INSTRUCTIONS TO FOLLOW:
Reproduce exactly the run of lines that begins with the one containing "Given: Open the 食材確率アップS sub skill" and ends with the last line of the records, omitting pictures.

Stored items from a collection:

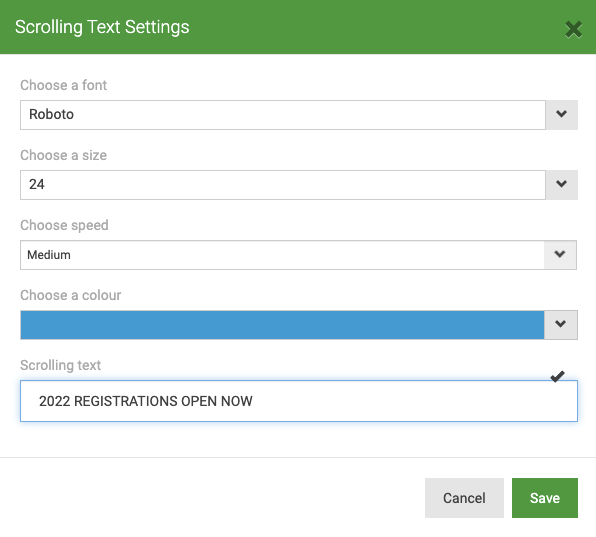Click the Medium speed selection field
Viewport: 596px width, 537px height.
click(x=282, y=255)
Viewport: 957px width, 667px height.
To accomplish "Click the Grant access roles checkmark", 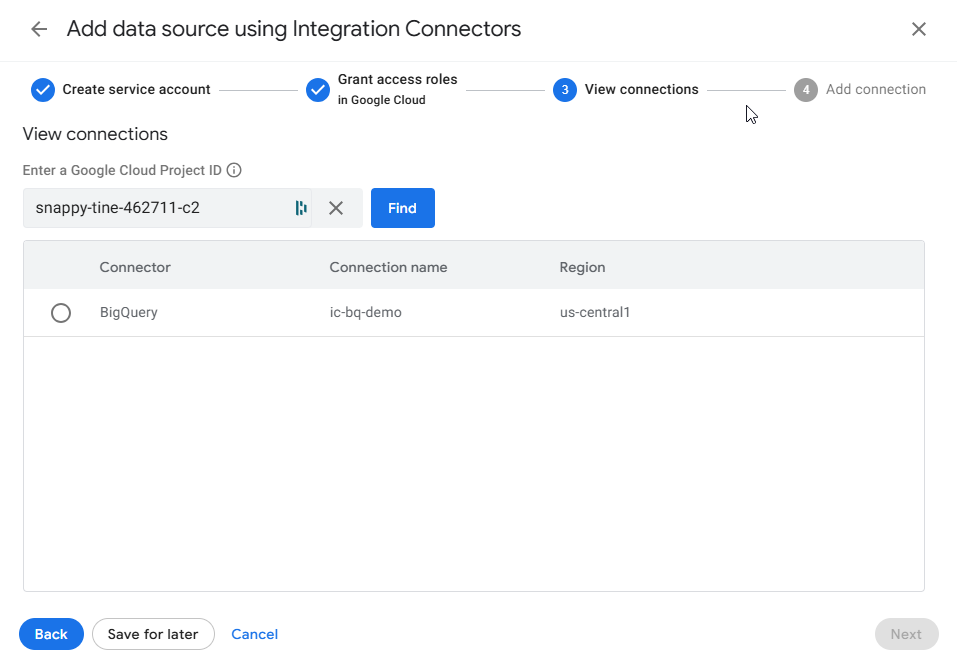I will pos(317,90).
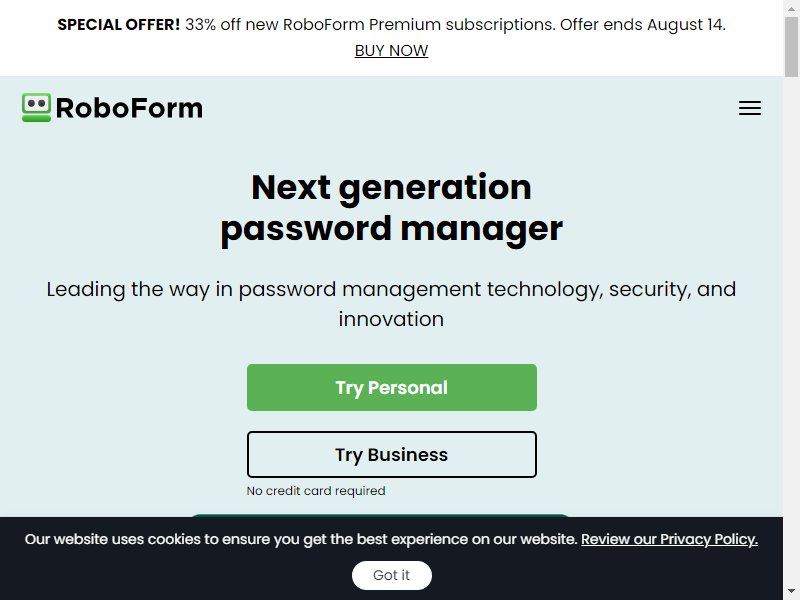The height and width of the screenshot is (600, 800).
Task: Click the Leading the way subheading text
Action: (x=391, y=304)
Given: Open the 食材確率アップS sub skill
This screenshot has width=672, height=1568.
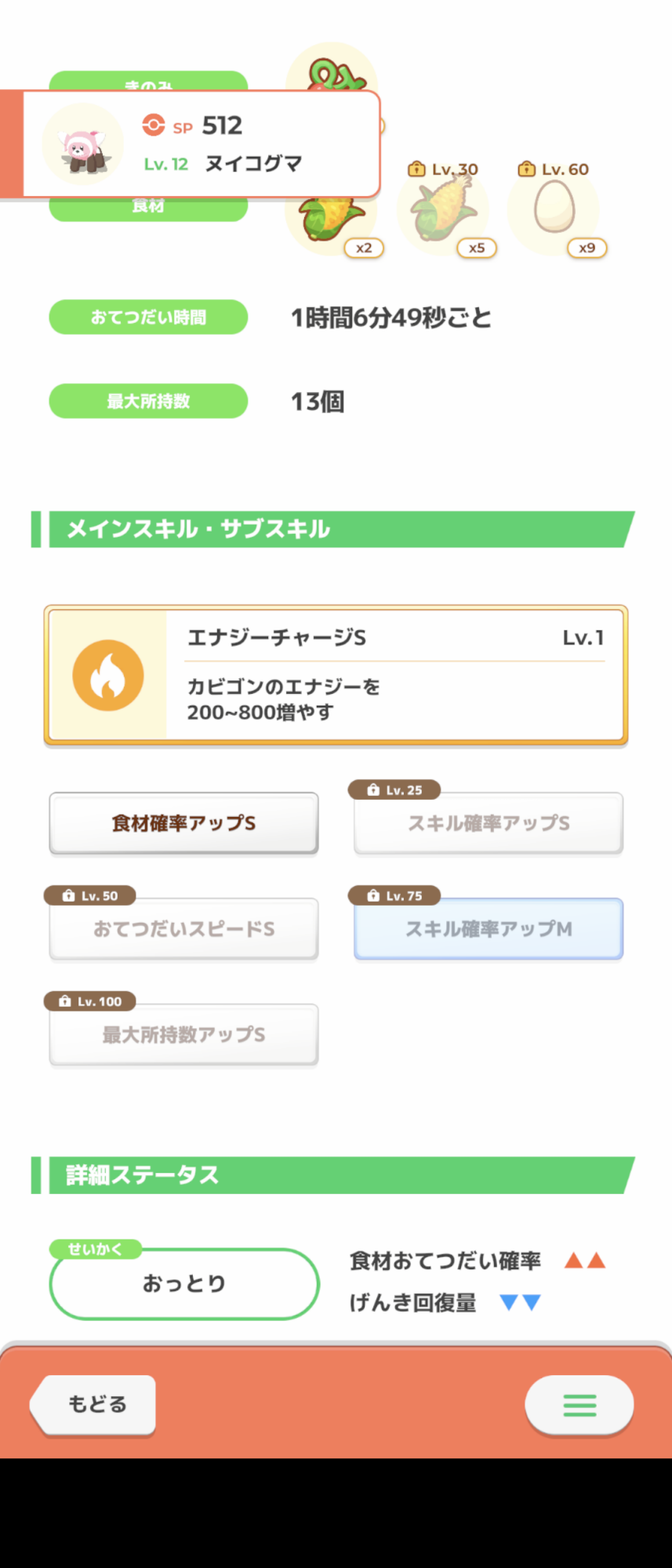Looking at the screenshot, I should coord(183,823).
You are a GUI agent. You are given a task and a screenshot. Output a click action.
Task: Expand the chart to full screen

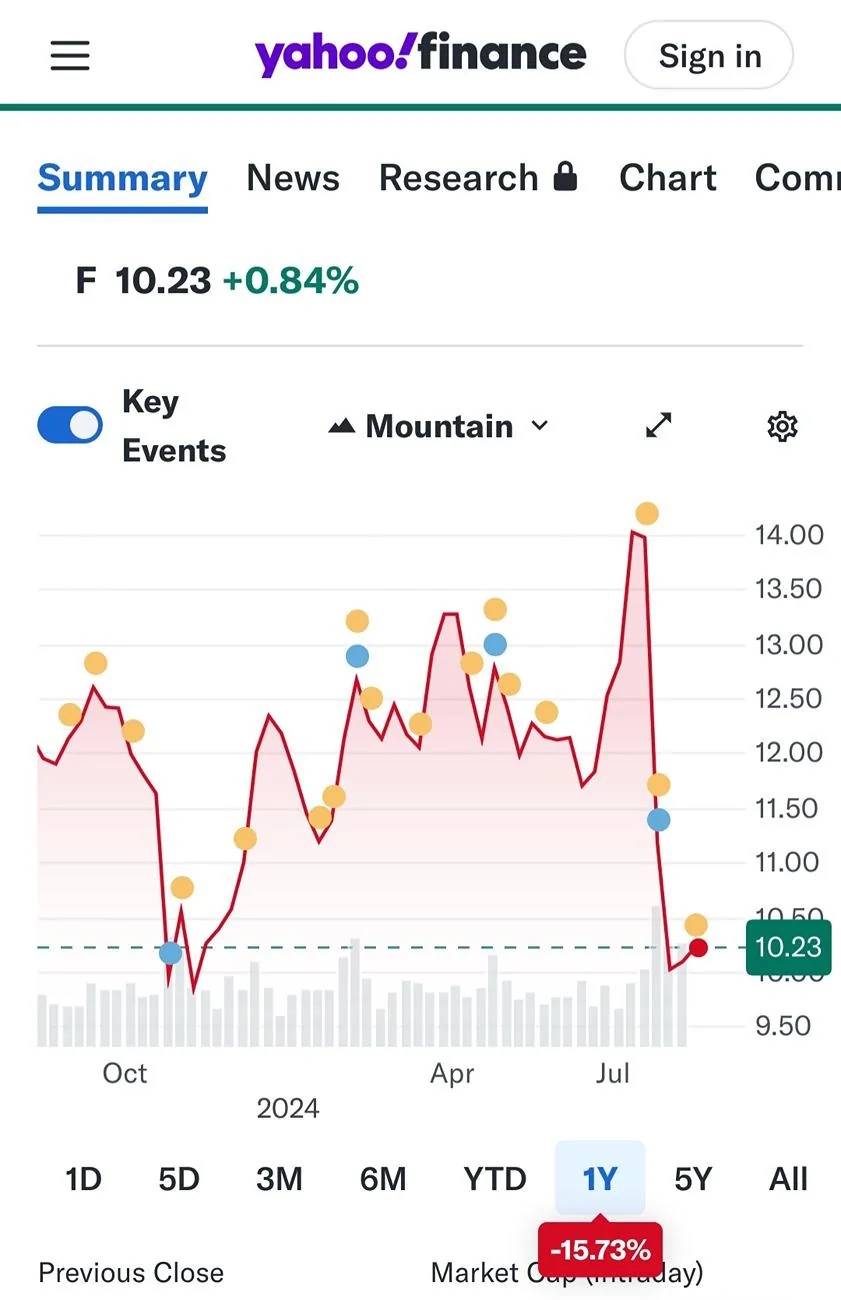coord(658,426)
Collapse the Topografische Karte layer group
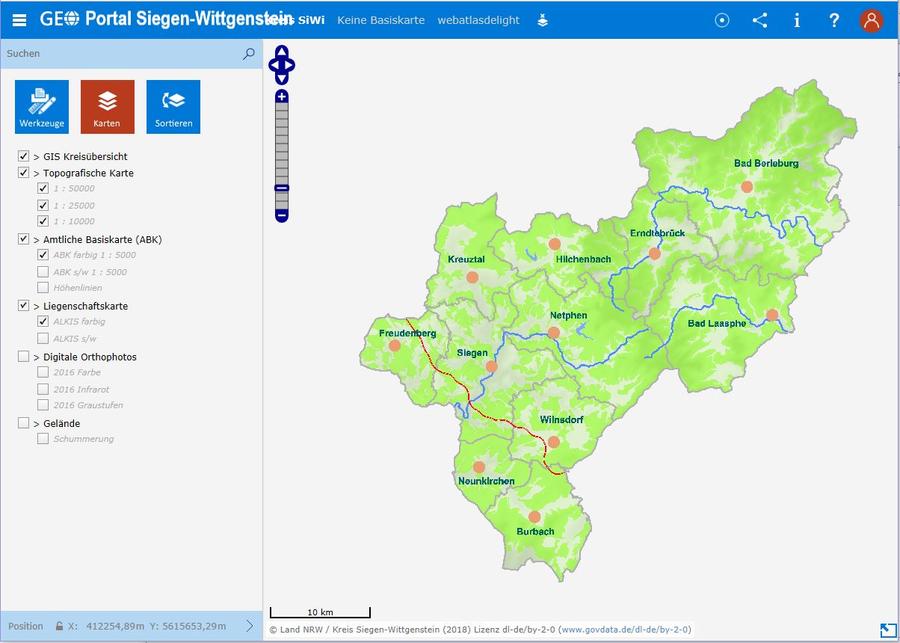 pos(37,173)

TASK RESULT:
Given: Open the 食材確率アップS sub skill
This screenshot has width=672, height=1568.
Looking at the screenshot, I should coord(183,823).
You are a GUI agent. You are given a task and a screenshot. Output a click action.
Task: Expand the chart to full screen

coord(658,426)
Collapse the Topografische Karte layer group
 pos(37,173)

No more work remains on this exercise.